Yes since starting HT last June my PSA has dropped incredibly but it seems to be on an upward trajectory which is a little concerning.
I have only been on HT with no Radiation as I had some of this previously to my brain and spinal cord that sent me bonkers but I believe some people say that I was bonkers beforehand!!!!!
But yes it looks like we are going to be on a similar pathway with chemo & HT for the rest of our lives!!!!
What is the exact treatment being proposed? I've just been diagnosed with local recurrence 8 years after HT and radiotherapy and have started triple treatment (HT, chemo and Darolutamide). Are you on a similar pathway?
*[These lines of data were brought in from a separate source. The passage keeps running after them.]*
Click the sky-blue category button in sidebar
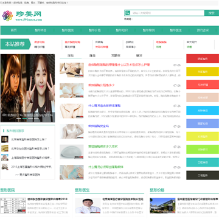Screen dimensions: 219x219 [203, 111]
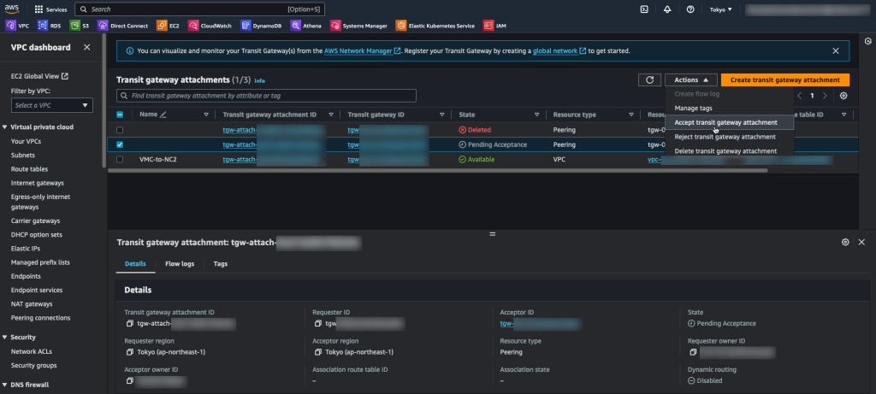Choose Accept transit gateway attachment
Image resolution: width=876 pixels, height=394 pixels.
click(x=725, y=122)
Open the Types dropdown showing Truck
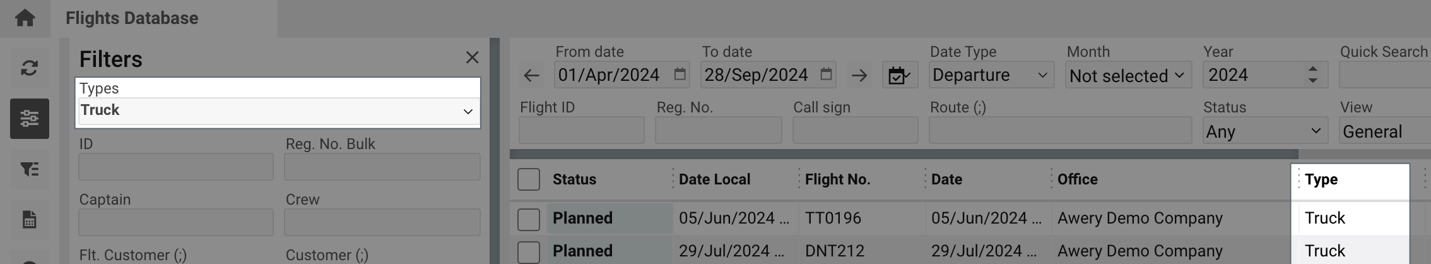This screenshot has width=1431, height=264. [x=278, y=111]
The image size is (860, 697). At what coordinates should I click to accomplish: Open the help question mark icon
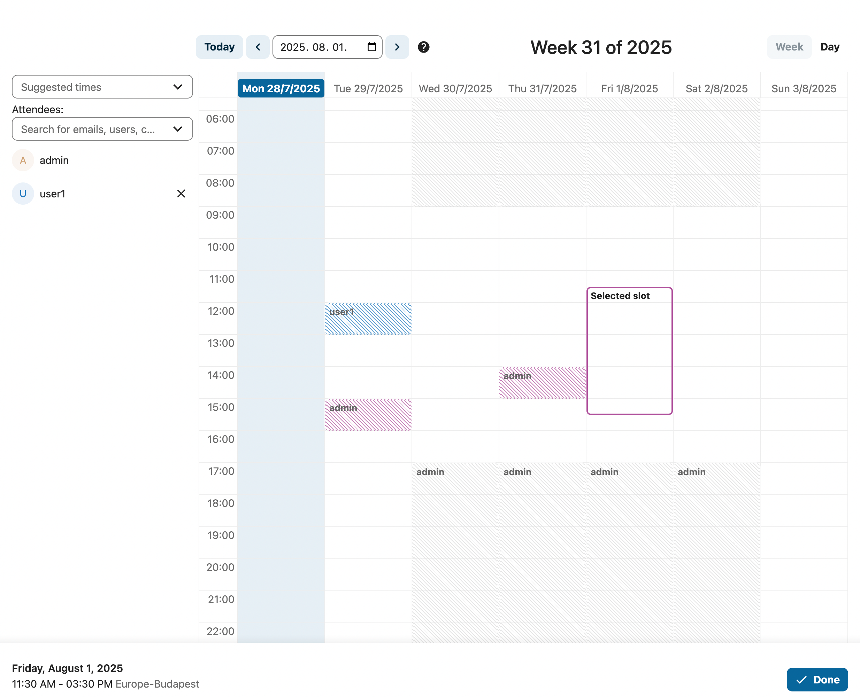tap(424, 47)

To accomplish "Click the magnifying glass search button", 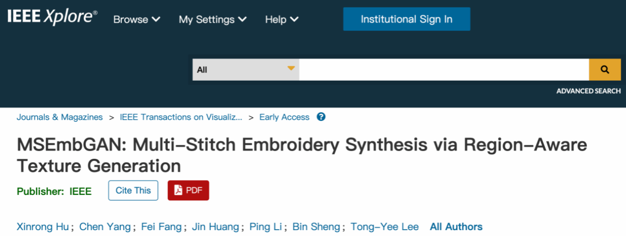I will (x=604, y=70).
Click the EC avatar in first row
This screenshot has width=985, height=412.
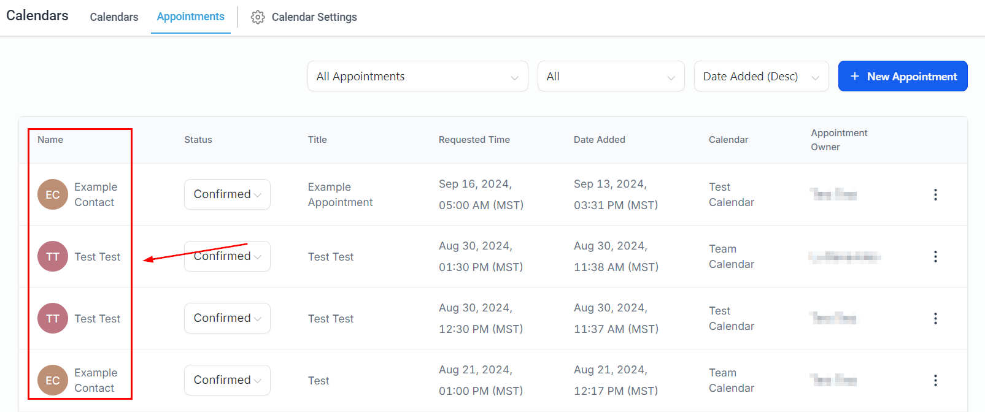tap(53, 194)
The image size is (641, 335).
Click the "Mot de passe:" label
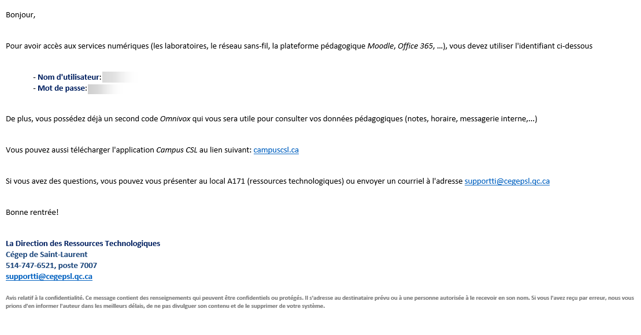tap(62, 88)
I had my 2nd chemo cycle a few days ago when I also started on Darolutamide. I'm doing a blog which might be informative if I'm one step in front of you, it has details of effects etc. that I am experiencing - you probably won't have the same effects but ot might be informative.
Hello Dave, I think this will be hard for you to come to terms with? Recurrence is something we all fear. However, there are some real positives in this. You have had 5 years of being able to just get on with life with the PC having been largely, but not quite, kicked into the long grass and unable to ‘take over’. Nobody likes the thoughts of ‘chemo or ht for the rest of life’ but the important word here is ‘life’ and NOT ‘death’. The treatment is nobody’s wish but it will prolong your life way beyond what it would have been without these newer drugs……and, who knows what newer therapies etc are coming down the track?
I hope the treatment goes well and successfully for you !
And to tag on to your post WW, there is now the possibility of targeted radiotherapy to the bone mets even if you have already had it before as well as a nuclear therapy called Radium 223 which also specifically targets bone mets.
I hope the chemo is successful Dave1234 and that you don't have many side effects.